Symptoms of dogs dying of kidney failure

Updated February 21, 2017

The kidney, along with the liver, is responsible for removing toxins and waste from the blood stream. In dogs, as in humans, when the kidneys fail, toxins build up in the blood stream, eventually resulting in death. Even if kidney failure is caught in time to save your dog's life, not recognising the signs early can result in substantial veterinarian bills. Watch for the classic signs of kidney failure to make sure your dog maintains a high quality of life.


One of the earliest physical manifestations of kidney failure is dehydration. When your dog's kidneys begin to fail, toxins build up in his body. As a result, his body will overcompensate by sending more blood to the kidneys to make up for the lack of filtration. This extra blood sent to the kidneys results in an overproduction of urine. Your dog will begin to urinate more often, causing dehydration. He will start to drink copious amounts of water to make up for what is being lost through frequent urination.

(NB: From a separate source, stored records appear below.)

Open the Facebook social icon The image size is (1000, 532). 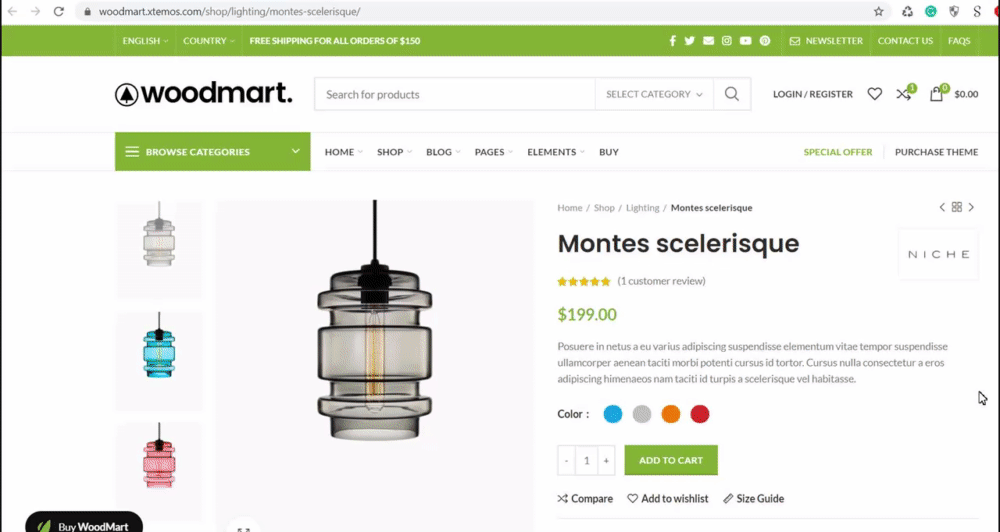point(672,41)
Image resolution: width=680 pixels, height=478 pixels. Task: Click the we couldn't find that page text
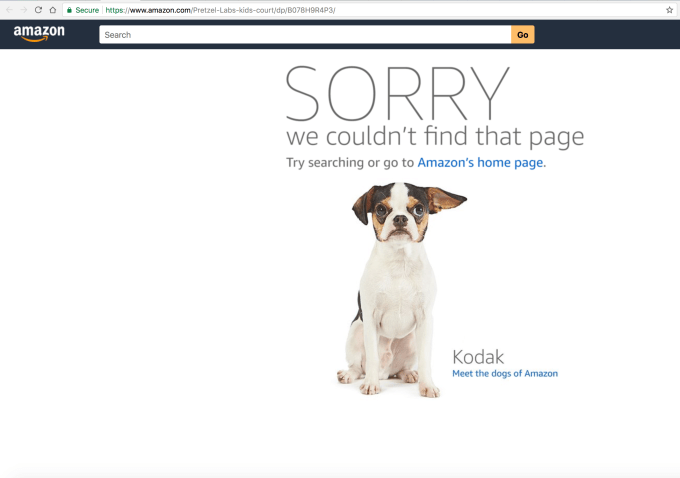435,137
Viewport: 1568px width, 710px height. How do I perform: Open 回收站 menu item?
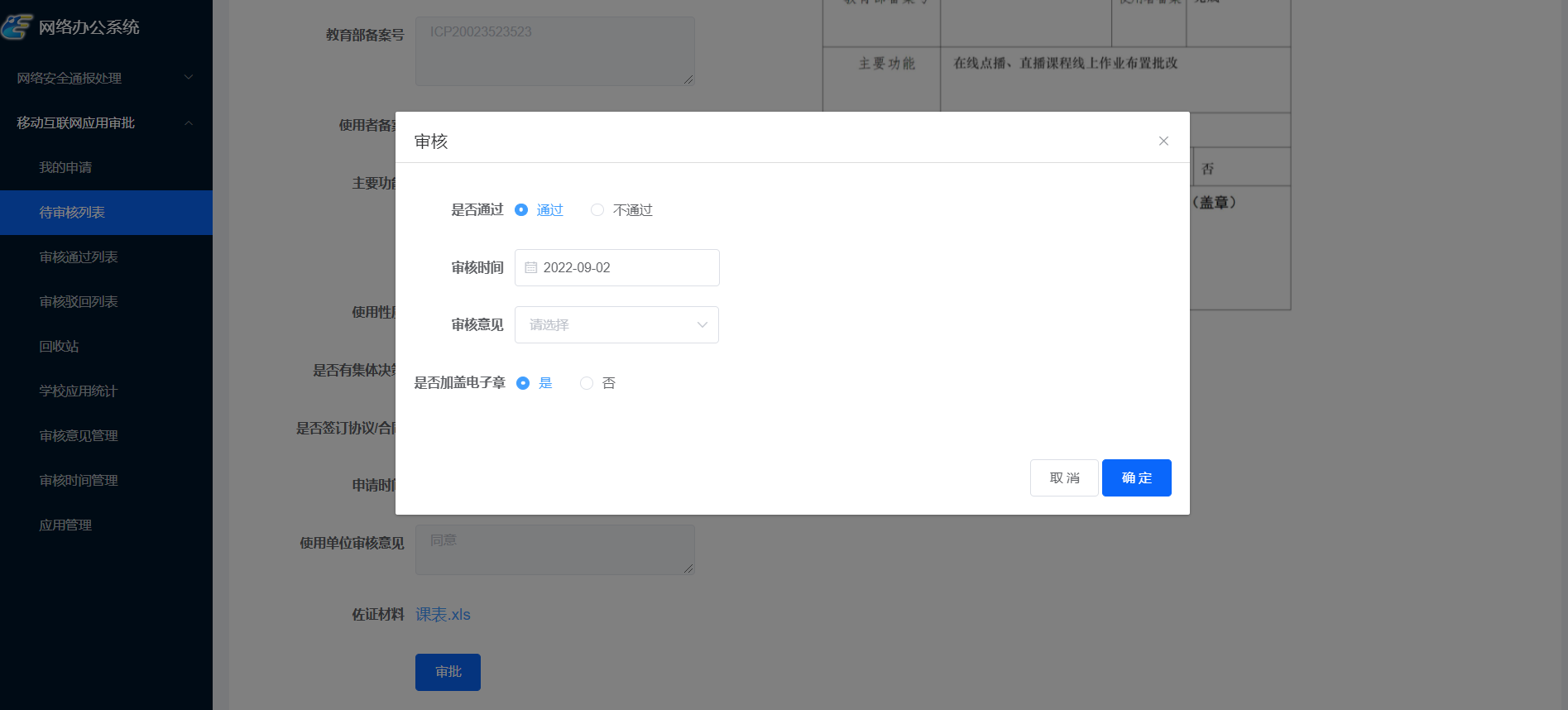pyautogui.click(x=59, y=346)
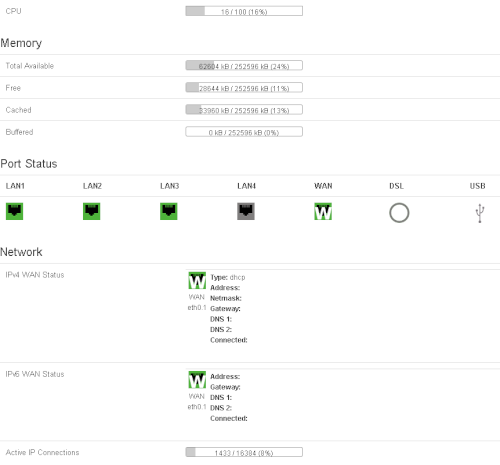This screenshot has height=465, width=500.
Task: Click the LAN2 green port icon
Action: (x=91, y=211)
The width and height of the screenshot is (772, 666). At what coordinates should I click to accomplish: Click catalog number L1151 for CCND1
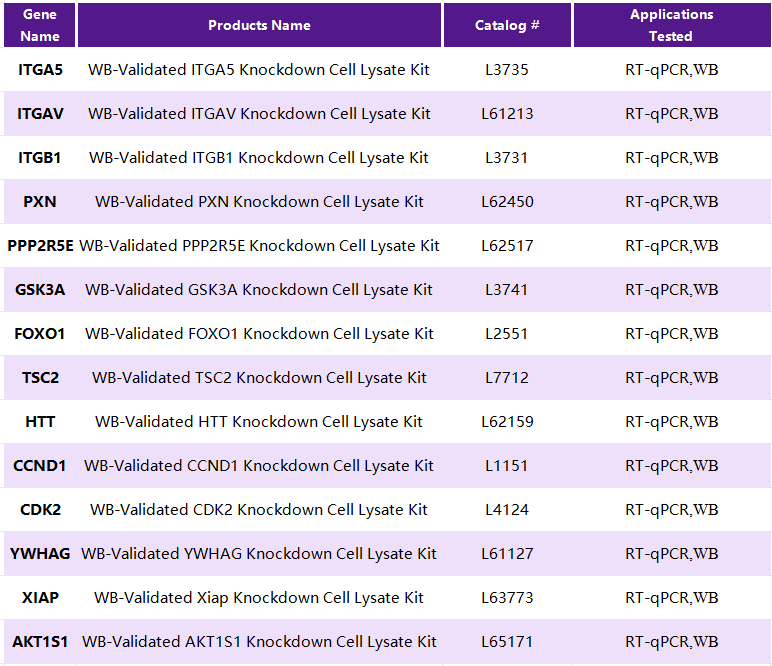(x=507, y=466)
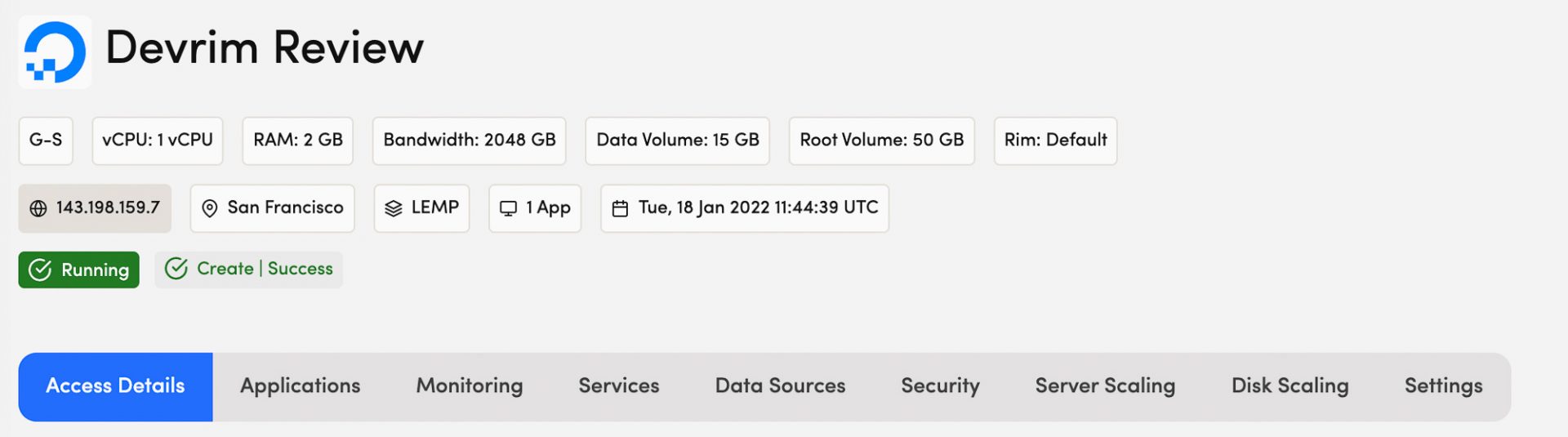The width and height of the screenshot is (1568, 437).
Task: Open the Access Details tab
Action: (115, 386)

In later stages of kidney failure, your dog will begin to feel the physical result of toxic build-up affecting her internal organs. Her stomach will become sensitive and she will throw up anything she tries to eat. Excessive vomiting can cause malnourishment and ulcers in the oesophagus and mouth.


Diarrhoea is another way for your dog's body to try to expel toxins. As kidney failure progresses and frequent urination is insufficient to expel toxins from the body, diarrhoea will result. Diarrhoea will exacerbate your dog's other symptoms.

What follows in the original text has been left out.